The segment starts at about mile 3.4 of my regular ride from home to the Montebello gate and back. I always forget to check my watch at the turn, but it usually happens between minutes 12 and 15 depending on traffic lights, which means I need to hit 51 minutes or better to assure busting out a sub-39. This is the easiest thing to track, although I also have this notion that I need to keep my minutes-per-mile pace above 9:00 at all times. This is about the slowest I can go over the toughest mile to actually achieve the 8 mph average I need.

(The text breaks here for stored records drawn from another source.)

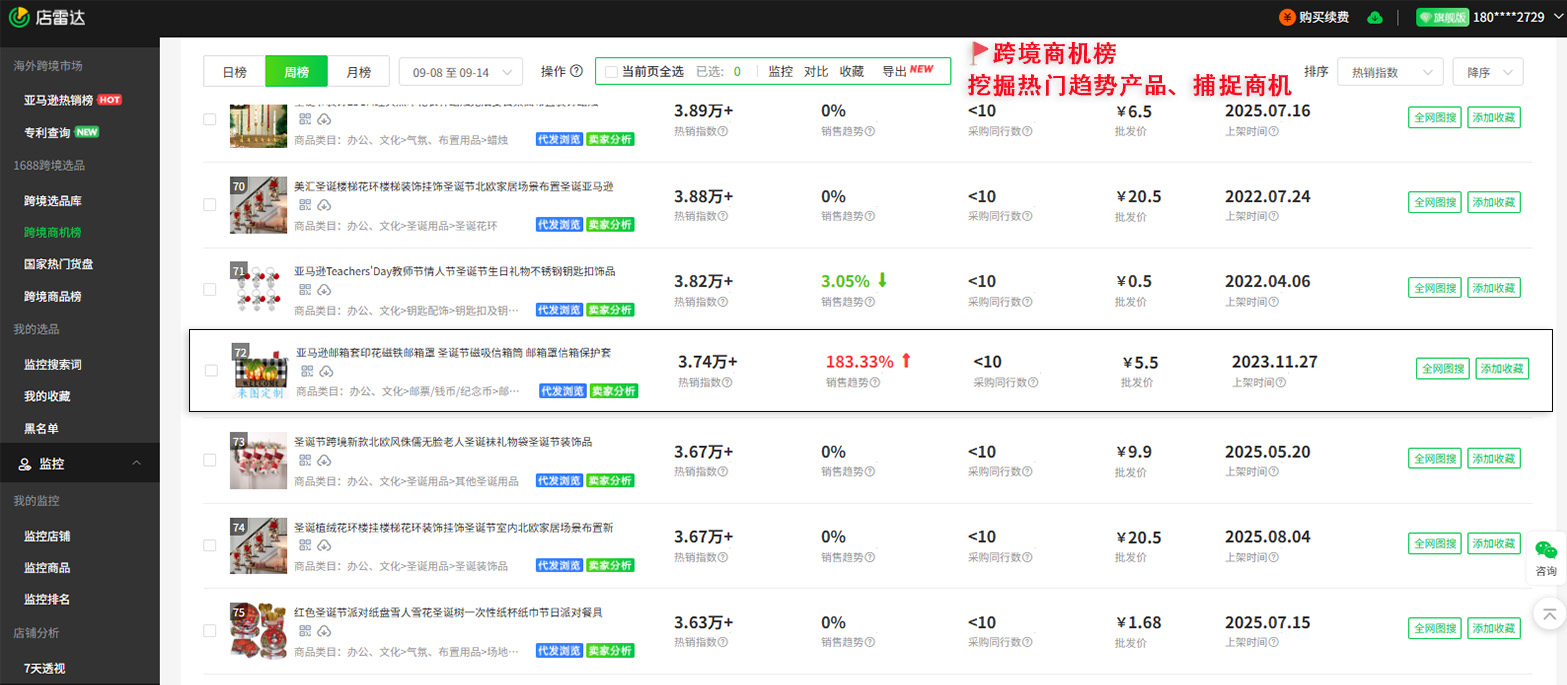The height and width of the screenshot is (685, 1567).
Task: Click the help icon next to 操作
Action: point(576,71)
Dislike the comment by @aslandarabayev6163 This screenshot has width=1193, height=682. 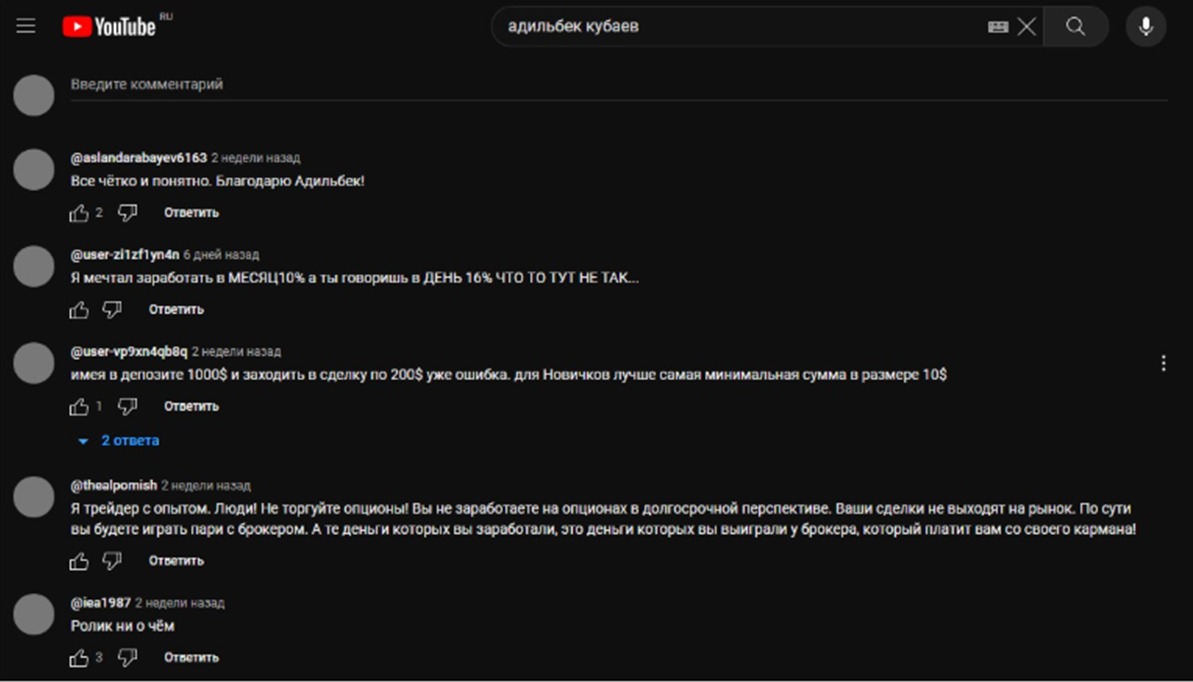click(x=127, y=213)
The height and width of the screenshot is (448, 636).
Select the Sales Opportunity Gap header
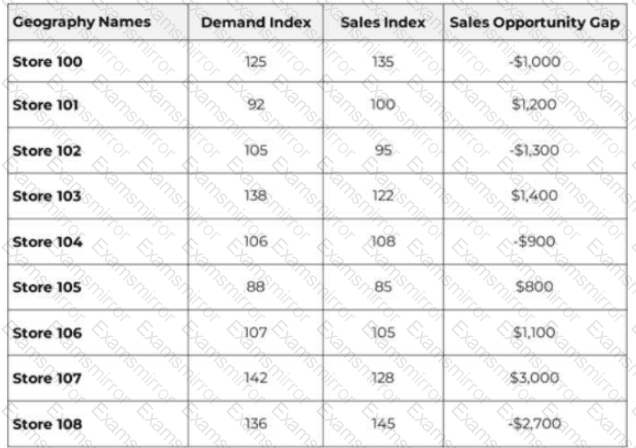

So that's the basic tracking system. The first mile is the steepest, though, and after that I'm too maxed out to understand my watch anyway. That's why I cling to the 9-minute-mile thing, because I can always look at that number and understand whether I'm moving faster or slower. So there I was, churning pedals, unapologetically gasping for air and shooting snot rockets, with eyes fixed solely on the prize — avenging 15 months of Strava mediocrity. I made it through the hard climb, raced over the flatter miles three through four, and tucked my head for the final climb when the numbers shot skyward. 9:10 pace. Then 9:34. Then 10:02. Oh no! I was melting down. My legs felt like they were shooting flames, and I couldn't imagine where I was going to find the overdrive to maintain my pace. And somewhere in the back of my mind, that little trail running angel came to sit on my shoulder and said, "remember that little training race you have on Sunday? The Horseshoe 50K? It's on Sunday. What are you doing?"
"I don't want my legs to die," I thought, so I gave up. I kept pedaling but I stopped looking at my watch. At the top, it read 53:41. "Hmm, if it's minus fifteen minutes to the bottom of Montebello, than it just might be good enough. Even if it's just minus twelve, it's not bad. But no, I stopped trying. It's not good enough. It's never good enough if you don't try."
I admit I haven't uploaded the track yet. Part of me does not want to know, at least not until Sunday's race is over. I can't believe I roped myself into a silly Strava race and now my legs admittedly feel pretty tired, when they were just fine for Wednesday's double-header and Thursday's 7.5-mile hill run on the Black Mountain trail. Speed. I get why it's needed to, you know, actually get faster. But it is hard on the body and in the face of longer distances, it seems like a bit of a waste. When you're trying to maximize gas mileage, it's probably not the wisest move to keep the pedal pressed to the floor.
Speed is fun, though. Oh, sub-39-minute Montebello. I will get you, and prove to you I can still ride a bicycle. Someday.